The task:
Below is a block of data; give all of it again word for word.

⁂

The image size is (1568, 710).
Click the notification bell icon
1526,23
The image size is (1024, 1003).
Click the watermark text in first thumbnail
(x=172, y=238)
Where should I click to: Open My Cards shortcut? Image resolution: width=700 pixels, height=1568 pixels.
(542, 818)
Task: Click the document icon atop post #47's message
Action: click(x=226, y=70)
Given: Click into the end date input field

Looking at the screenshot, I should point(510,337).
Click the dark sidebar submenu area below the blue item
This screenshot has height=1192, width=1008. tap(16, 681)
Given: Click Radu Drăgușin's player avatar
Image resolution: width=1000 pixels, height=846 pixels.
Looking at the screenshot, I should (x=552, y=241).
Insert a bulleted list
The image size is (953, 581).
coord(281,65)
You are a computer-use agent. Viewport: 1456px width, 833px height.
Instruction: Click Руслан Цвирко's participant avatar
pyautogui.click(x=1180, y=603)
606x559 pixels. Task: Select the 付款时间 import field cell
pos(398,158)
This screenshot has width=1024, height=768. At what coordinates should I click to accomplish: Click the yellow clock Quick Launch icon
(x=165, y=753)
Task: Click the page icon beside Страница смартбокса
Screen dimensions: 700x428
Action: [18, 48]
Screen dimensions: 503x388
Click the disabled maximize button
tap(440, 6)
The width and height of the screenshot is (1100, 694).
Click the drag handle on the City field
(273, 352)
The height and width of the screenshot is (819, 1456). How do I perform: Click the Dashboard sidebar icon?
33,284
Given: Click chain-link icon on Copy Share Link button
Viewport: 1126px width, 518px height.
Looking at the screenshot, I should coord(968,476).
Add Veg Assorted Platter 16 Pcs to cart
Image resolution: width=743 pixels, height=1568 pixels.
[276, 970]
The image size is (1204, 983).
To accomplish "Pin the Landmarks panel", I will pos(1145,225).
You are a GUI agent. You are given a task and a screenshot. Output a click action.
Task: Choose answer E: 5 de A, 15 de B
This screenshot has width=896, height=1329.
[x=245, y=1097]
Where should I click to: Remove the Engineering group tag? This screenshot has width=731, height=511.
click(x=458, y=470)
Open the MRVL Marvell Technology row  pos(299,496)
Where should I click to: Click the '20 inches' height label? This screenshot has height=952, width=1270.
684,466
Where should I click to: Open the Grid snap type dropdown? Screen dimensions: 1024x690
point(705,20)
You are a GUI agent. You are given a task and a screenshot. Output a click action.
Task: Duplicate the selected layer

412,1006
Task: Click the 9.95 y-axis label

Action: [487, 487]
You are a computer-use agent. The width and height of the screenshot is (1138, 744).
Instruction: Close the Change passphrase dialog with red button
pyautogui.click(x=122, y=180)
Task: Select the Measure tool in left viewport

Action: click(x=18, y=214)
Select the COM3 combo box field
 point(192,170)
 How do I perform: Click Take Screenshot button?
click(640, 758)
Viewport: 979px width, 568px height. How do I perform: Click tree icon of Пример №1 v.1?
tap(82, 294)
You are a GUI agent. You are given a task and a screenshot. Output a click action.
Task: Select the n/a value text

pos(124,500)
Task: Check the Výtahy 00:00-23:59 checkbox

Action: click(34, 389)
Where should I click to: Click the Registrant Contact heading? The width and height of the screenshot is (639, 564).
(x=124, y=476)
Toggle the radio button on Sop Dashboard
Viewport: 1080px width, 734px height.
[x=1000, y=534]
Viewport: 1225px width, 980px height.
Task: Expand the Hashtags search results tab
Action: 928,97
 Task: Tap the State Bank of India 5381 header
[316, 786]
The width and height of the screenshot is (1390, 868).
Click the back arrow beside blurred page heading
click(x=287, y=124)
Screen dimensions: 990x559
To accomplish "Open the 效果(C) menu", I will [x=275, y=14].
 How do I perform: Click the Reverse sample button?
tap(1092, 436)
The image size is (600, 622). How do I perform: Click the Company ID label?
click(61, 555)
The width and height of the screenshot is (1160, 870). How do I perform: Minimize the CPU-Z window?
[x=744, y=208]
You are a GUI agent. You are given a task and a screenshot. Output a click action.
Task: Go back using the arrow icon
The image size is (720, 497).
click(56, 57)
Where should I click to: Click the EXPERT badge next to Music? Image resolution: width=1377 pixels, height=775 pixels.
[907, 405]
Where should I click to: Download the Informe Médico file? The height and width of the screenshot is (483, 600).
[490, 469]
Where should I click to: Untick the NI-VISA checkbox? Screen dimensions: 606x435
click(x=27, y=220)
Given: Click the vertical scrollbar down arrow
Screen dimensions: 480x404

⁂

Written answer:
The image size is (1568, 710).
Click the notification bell icon
1526,23
The image size is (1024, 1003).
Click the watermark text in first thumbnail
(x=172, y=238)
Where should I click to: Open My Cards shortcut? Image resolution: width=700 pixels, height=1568 pixels.
(542, 818)
Task: Click the document icon atop post #47's message
Action: click(x=226, y=70)
Given: Click into the end date input field

Looking at the screenshot, I should point(510,337).
Click the dark sidebar submenu area below the blue item
This screenshot has height=1192, width=1008. tap(16, 681)
Given: Click Radu Drăgușin's player avatar
Image resolution: width=1000 pixels, height=846 pixels.
Looking at the screenshot, I should (x=552, y=241).
Insert a bulleted list
The image size is (953, 581).
coord(281,65)
You are a computer-use agent. Viewport: 1456px width, 833px height.
Instruction: Click Руслан Цвирко's participant avatar
pyautogui.click(x=1180, y=603)
606x559 pixels. Task: Select the 付款时间 import field cell
pos(398,158)
This screenshot has width=1024, height=768. At what coordinates should I click to accomplish: Click the yellow clock Quick Launch icon
(x=165, y=753)
Task: Click the page icon beside Страница смартбокса
Screen dimensions: 700x428
Action: [18, 48]
Screen dimensions: 503x388
Click the disabled maximize button
tap(440, 6)
The width and height of the screenshot is (1100, 694).
Click the drag handle on the City field
(273, 352)
The height and width of the screenshot is (819, 1456). How do I perform: Click the Dashboard sidebar icon?
33,284
Given: Click chain-link icon on Copy Share Link button
Viewport: 1126px width, 518px height.
Looking at the screenshot, I should coord(968,476).
Add Veg Assorted Platter 16 Pcs to cart
Image resolution: width=743 pixels, height=1568 pixels.
[276, 970]
The image size is (1204, 983).
To accomplish "Pin the Landmarks panel", I will pos(1145,225).
You are a GUI agent. You are given a task and a screenshot. Output a click action.
Task: Choose answer E: 5 de A, 15 de B
This screenshot has width=896, height=1329.
[x=245, y=1097]
Where should I click to: Remove the Engineering group tag? This screenshot has width=731, height=511.
click(x=458, y=470)
Open the MRVL Marvell Technology row  pos(299,496)
Where should I click to: Click the '20 inches' height label? This screenshot has height=952, width=1270.
684,466
Where should I click to: Open the Grid snap type dropdown? Screen dimensions: 1024x690
point(705,20)
You are a GUI agent. You are given a task and a screenshot. Output a click action.
Task: Duplicate the selected layer

412,1006
Task: Click the 9.95 y-axis label

Action: [487, 487]
You are a computer-use agent. The width and height of the screenshot is (1138, 744).
Instruction: Close the Change passphrase dialog with red button
pyautogui.click(x=122, y=180)
Task: Select the Measure tool in left viewport

Action: click(x=18, y=214)
Select the COM3 combo box field
 point(192,170)
 How do I perform: Click Take Screenshot button?
click(640, 758)
Viewport: 979px width, 568px height. How do I perform: Click tree icon of Пример №1 v.1?
tap(82, 294)
You are a GUI agent. You are given a task and a screenshot. Output a click action.
Task: Select the n/a value text

pos(124,500)
Task: Check the Výtahy 00:00-23:59 checkbox

Action: click(34, 389)
Where should I click to: Click the Registrant Contact heading? The width and height of the screenshot is (639, 564).
(x=124, y=476)
Toggle the radio button on Sop Dashboard
Viewport: 1080px width, 734px height.
[x=1000, y=534]
Viewport: 1225px width, 980px height.
Task: Expand the Hashtags search results tab
Action: 928,97
 Task: Tap the State Bank of India 5381 header
[316, 786]
The width and height of the screenshot is (1390, 868).
Click the back arrow beside blurred page heading
click(x=287, y=124)
Screen dimensions: 990x559
To accomplish "Open the 效果(C) menu", I will [x=275, y=14].
 How do I perform: Click the Reverse sample button?
tap(1092, 436)
The image size is (600, 622). How do I perform: Click the Company ID label?
click(61, 555)
The width and height of the screenshot is (1160, 870). How do I perform: Minimize the CPU-Z window?
[x=744, y=208]
You are a GUI agent. You are given a task and a screenshot. Output a click action.
Task: Go back using the arrow icon
The image size is (720, 497).
click(56, 57)
Where should I click to: Click the EXPERT badge next to Music? Image resolution: width=1377 pixels, height=775 pixels.
[907, 405]
Where should I click to: Download the Informe Médico file? The height and width of the screenshot is (483, 600).
[490, 469]
Where should I click to: Untick the NI-VISA checkbox? Screen dimensions: 606x435
click(x=27, y=220)
Given: Click the vertical scrollbar down arrow
Screen dimensions: 480x404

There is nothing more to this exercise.